Threshold regressions for more objective urban and regional policies

Abstract: Achieving policy goals often requires different policies for different places, but the assignment of places to policies is often arbitrary, political, or based on anecdotal evidence. We argue that there are simple analytical techniques to improve policy by allocating places into corresponding ‘policy regimes’ in a more objective manner. We show how to implement this approach using a threshold model and relate the policy design to the underlying concept of agglomeration economies. Policies are implicitly based on an underlying hypothesis that adjusting specific factors will generate the desired outcome. The threshold approach modifies the underlying theory to allow for stepwise regimes, rather than a continuous function.
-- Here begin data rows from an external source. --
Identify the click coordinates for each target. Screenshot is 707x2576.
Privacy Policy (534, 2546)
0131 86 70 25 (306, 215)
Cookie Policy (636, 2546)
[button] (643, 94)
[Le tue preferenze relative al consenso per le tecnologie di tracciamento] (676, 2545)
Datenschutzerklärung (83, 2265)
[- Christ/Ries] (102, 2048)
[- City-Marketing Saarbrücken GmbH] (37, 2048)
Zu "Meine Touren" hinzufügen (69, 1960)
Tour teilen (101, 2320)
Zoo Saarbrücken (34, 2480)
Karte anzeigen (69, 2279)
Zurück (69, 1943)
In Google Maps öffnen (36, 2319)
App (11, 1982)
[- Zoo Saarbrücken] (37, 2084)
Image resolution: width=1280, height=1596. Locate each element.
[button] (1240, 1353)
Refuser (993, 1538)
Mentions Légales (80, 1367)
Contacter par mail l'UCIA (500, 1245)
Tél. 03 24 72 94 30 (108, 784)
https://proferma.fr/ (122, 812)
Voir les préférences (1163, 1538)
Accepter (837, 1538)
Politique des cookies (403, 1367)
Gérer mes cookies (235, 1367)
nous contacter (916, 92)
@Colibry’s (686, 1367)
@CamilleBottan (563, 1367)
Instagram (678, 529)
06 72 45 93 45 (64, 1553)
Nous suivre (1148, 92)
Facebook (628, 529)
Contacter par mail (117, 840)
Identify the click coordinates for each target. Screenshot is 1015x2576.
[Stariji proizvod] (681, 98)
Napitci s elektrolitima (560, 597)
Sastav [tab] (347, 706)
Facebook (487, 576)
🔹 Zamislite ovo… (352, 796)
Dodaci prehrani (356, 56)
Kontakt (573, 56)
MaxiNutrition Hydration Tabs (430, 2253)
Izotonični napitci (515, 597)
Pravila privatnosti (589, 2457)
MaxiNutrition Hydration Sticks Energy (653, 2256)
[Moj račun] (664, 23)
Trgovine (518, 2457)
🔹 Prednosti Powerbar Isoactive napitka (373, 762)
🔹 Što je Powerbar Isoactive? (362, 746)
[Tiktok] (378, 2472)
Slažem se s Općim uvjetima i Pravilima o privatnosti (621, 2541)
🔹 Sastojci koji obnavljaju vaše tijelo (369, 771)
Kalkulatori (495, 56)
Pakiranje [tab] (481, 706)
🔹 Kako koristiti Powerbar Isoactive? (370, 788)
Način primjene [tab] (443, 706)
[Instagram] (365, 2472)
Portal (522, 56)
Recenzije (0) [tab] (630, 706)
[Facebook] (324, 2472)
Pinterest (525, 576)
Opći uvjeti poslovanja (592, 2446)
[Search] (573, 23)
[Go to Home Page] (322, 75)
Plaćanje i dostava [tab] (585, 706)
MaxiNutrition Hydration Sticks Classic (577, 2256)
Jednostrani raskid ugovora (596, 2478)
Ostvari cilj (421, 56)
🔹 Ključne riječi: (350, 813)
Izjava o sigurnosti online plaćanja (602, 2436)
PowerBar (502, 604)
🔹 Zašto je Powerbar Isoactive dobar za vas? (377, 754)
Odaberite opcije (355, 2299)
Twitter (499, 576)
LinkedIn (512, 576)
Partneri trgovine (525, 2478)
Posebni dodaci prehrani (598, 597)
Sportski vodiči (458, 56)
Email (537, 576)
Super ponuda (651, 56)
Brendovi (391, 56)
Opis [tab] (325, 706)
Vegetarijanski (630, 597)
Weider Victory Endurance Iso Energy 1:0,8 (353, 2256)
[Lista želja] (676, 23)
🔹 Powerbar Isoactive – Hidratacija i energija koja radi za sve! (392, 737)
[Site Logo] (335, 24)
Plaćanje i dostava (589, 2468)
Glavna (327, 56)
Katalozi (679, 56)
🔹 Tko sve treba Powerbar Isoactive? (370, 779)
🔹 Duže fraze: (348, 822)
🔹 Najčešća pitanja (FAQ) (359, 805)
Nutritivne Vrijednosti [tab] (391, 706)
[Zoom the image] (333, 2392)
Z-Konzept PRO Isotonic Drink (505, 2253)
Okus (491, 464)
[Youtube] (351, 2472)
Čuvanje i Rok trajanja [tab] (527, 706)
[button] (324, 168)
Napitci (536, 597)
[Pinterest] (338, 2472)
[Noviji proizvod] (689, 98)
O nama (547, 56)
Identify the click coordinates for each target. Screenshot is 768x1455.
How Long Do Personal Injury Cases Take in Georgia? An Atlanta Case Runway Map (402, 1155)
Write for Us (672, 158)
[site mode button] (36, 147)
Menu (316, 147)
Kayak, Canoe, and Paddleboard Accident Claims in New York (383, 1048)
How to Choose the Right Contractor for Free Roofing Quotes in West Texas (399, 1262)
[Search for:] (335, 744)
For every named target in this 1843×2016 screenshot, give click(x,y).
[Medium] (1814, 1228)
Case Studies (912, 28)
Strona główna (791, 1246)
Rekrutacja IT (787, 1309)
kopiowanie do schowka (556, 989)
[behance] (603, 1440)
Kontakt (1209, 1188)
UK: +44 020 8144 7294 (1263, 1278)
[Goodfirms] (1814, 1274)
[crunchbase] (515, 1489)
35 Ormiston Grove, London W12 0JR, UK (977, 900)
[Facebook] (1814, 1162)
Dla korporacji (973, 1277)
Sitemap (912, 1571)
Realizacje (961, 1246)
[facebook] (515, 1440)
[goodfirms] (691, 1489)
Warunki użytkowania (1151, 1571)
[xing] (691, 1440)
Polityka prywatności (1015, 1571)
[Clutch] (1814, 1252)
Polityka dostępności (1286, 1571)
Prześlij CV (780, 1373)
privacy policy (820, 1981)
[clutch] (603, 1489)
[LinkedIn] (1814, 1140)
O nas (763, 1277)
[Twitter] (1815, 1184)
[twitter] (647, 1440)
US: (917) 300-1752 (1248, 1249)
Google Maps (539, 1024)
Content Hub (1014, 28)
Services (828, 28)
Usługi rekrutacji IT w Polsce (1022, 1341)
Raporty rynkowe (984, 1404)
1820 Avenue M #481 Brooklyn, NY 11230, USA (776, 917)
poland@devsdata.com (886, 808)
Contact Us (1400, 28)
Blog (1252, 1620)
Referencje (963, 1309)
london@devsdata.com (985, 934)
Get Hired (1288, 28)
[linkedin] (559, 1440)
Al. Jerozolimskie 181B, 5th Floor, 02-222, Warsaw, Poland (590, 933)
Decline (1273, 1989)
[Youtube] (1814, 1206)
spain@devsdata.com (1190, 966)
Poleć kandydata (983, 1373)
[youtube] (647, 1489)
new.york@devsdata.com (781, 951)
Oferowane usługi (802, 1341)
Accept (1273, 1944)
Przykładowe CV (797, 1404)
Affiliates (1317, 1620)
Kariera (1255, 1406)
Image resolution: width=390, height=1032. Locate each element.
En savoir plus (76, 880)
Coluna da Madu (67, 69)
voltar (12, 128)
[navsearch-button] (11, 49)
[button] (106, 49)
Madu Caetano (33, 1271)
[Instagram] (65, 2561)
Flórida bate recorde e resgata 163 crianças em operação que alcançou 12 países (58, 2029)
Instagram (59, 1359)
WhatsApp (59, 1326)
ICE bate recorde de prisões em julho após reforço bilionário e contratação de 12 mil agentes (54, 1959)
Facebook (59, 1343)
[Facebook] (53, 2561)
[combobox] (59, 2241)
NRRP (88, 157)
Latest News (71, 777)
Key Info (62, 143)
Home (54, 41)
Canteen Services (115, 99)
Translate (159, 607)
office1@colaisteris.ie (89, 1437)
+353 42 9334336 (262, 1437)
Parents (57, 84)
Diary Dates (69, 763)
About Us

These regimes determine bands of similar regions, or thresholds define when key variables have the greatest rate of rapid change in slope. Policy-makers can then assign places to policy regimes either according to bands in which similar places would require similar policy settings, or to target places just below thresholds to achieve greater impact by shifting places between thresholds. Bands and thresholds are determined by the data, rather than by anecdotal evidence, arbitrary assignment, bureaucratic experience, or political aims. We use the example of agglomeration economies in Australian cities to demonstrate this suggested approach.

Published: Bond-Smith, S., & Leishman, C. (2024). Threshold regressions for more objective urban and regional policies. Cities, 149.